This unidirectional flow of data from the branches to corporate office via controlling offices was a direct consequence of the transaction data lying distributed at the branches, regardless of the transaction processing system at the branch (manual, partially automated or fully automated).
It would be incorrect to assume that there was no operational BI in this architecture. Yes, it was unstructured, often incomplete, and highly person-dependent. In some ways, it was more relationship oriented than quite a few of CRM implementations of today. In a recent interview, MBN Rao, chairman and managing director of Canara Bank related an incident when he had passed an unsigned cheque drawn in favour of Bombay Electric Supply and Transport by a customer of his branch, after due diligence to find that he was a well-known physician in the locality. It was an excellent example of operational BI.
4. Business Intelligence in Banking and Financial Services
Retain and expand your client base, improve cross-selling opportunities, and increase customer profitability through a better understanding of behavior, needs, and preferences?

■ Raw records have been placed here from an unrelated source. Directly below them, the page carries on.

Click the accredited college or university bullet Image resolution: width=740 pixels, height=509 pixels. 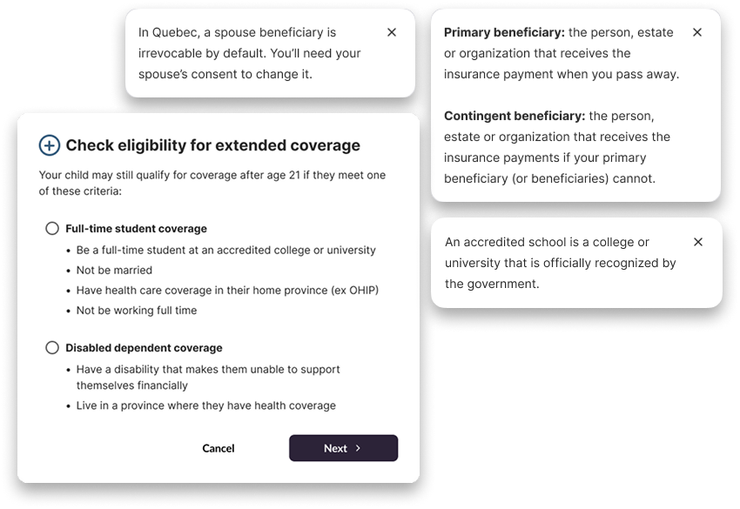225,250
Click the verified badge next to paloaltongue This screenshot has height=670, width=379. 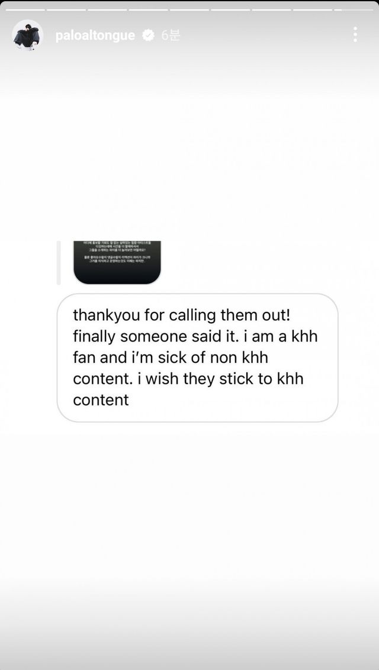pos(148,36)
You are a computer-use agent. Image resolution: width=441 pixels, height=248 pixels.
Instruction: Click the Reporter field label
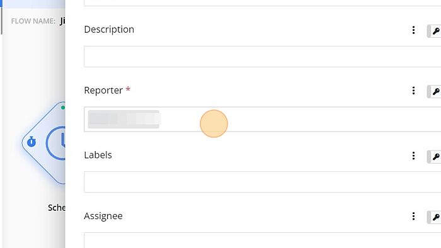(103, 90)
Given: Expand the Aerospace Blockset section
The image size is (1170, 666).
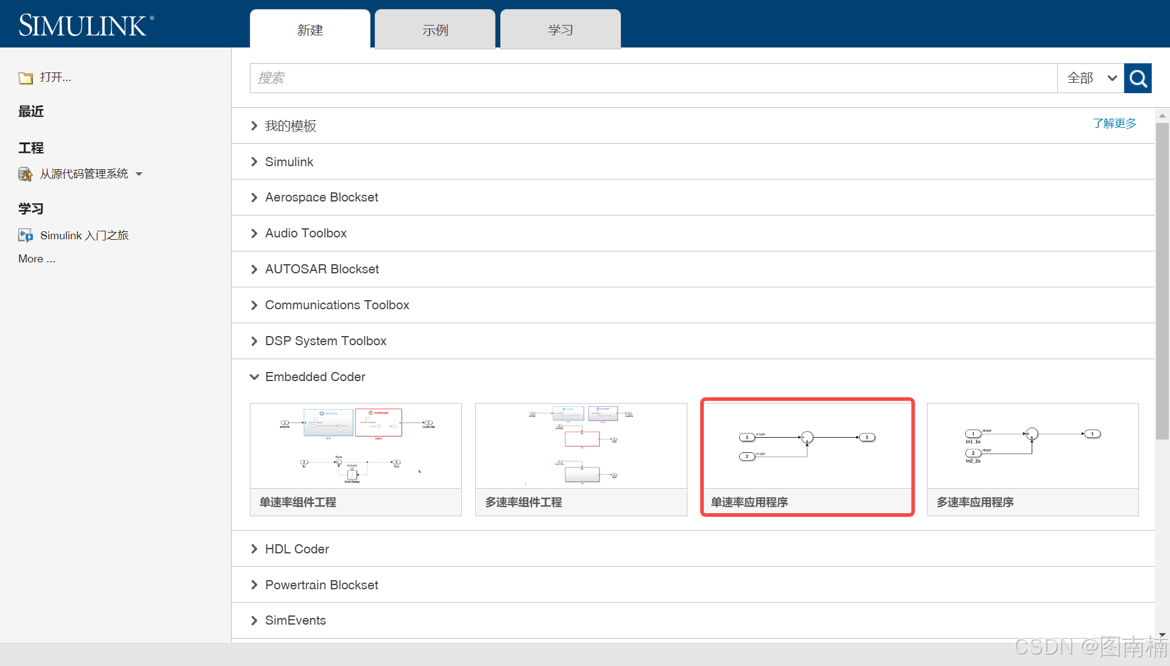Looking at the screenshot, I should [254, 198].
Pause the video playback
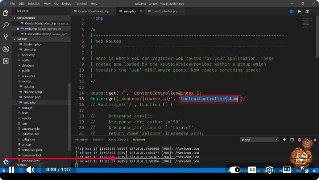 point(12,170)
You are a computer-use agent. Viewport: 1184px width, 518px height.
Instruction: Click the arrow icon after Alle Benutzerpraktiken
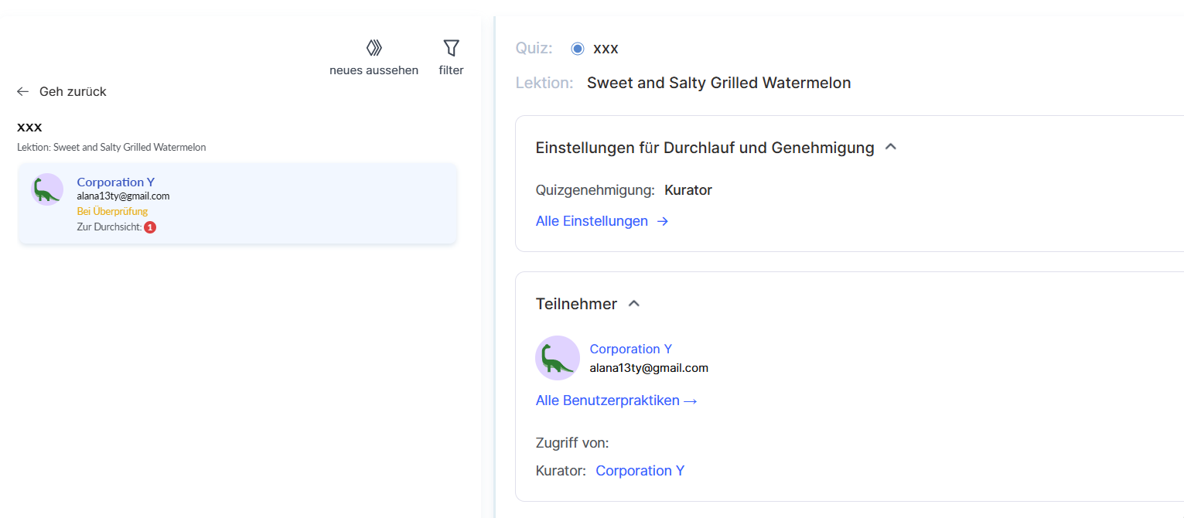tap(691, 400)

Detect and deter fraudulent activity such as money laundering and identity theft?
Address globalization issues?
Better manage the risk associated with investments, credit and lending, and consumer bankruptcies?
Increase efficiency of core business processes such as call center management, loan processing, and electronic trading?
Comply with industry regulations such as T+1 and the Bank Secrecy Act?
Utilize an industry standard like XBRL for a real-time, accurate, and single version of the truth?
Conclusion:
For banks to prosper in today’s complex business environments, specific information and knowledge about all operational details is required. The bank’s operations and processes have to be recorded and appropriately stored. This historical data has to be accessible for analysis and knowledge extraction.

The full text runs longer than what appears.